Affinons. Les 2/3 des primo-accédants disposent de moins de :
• 165 000 € dans les zones où se loger est supposé facile (B2 et C)
• 200 000 € dans les zones où se loger est difficile (A et B1).

Une étude récente du Crédit Foncier montre que le prix moyen des acquisitions financées avec un PTZ en 2016, dans le neuf et dans l’ancien, était de :
• 172 000 € en zones B2 et C
• 220 000 € en zones A et B1.

Ces prix moyens sont nettement supérieurs aux budgets des 2/3 des personnes concernées. Le PTZ a donc bénéficié essentiellement aux ménages du haut de la classe moyenne.

Fallait-il réduire le périmètre d’application du PTZ ?

Cette même étude montre que 60 % des PTZ ont été attribués en zones B2 et C, donc dans des villes moyennes et en secteur rural, ce qui, compte tenu du prix des biens financés, indique une majorité de maisons individuelles. C’est l’une des raisons qui auraient conduit, pour le neuf, au « rabotage » du PTZ (financement de 20 % du prix au lieu de 40 %) en zones B2 et C, et à sa prorogation pour 2 ans seulement, contre 4 ans ailleurs. Le PTZ contribuerait à l’étalement urbain et à la consommation excessive de foncier en zone détendue.

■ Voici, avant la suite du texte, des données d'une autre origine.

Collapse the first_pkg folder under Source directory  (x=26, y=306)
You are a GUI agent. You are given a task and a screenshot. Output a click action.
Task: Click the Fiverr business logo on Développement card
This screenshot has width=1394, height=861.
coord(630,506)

Cette analyse indique une mauvaise compréhension du fonctionnement des marchés.

En réalité, si les ménages les plus aisés de la classe moyenne et les zones dites « détendues » ont relativement plus bénéficié du PTZ, c’est parce que sa distribution reflète la structure de l’offre proposée aux primo-accédants.

Les produits moins chers, compatibles avec leurs budgets, n’existent tout simplement pas, et ce quelle que soit la zone considérée.
Dans les zones dites détendues (B2 et C), les logements de type T2 ou T3 en collectif, par exemple, que recherchent la majorité des primo-accédants, sont excessivement rares. Les ménages qui le peuvent se reportent donc sur la maison individuelle.

Plutôt que d’abandonner le PTZ, il serait plus judicieux de repenser ses conditions d’attribution.

Il faut pour cela revenir à sa raison d’être, qui est de rendre solvables des ménages qui sans lui ne le seraient pas.

La solvabilité des ménages dépend de trois facteurs :
• Leurs revenus
• Le coût du crédit
• L’existence de biens correspondant à leur budget.

Les paramètres en jeu sont indépendants du zonage ABC.

En outre, ils doivent être appréhendés de manière très fine. En effet, quand les revenus sont faibles et l’offre rare (ce qui est le cas de la primo-accession dans les zones B2 et C), la solvabilité des ménages, donc l’efficacité du PTZ, se joue à quelques milliers d’euros.

Prenons l’exemple d’un ménage de Besançon (zone B2), appartenant au 5e décile de revenus, candidat à l’acquisition d’un logement à 165 000 €. Il aurait pu l’acheter avec un PTZ “ancienne formule” (40 %). Sans cette aide, son budget tombe à 159 000 €. Se “serrer la ceinture” n’y changera rien, il n’obtiendra pas de prêt pour un montant supérieur.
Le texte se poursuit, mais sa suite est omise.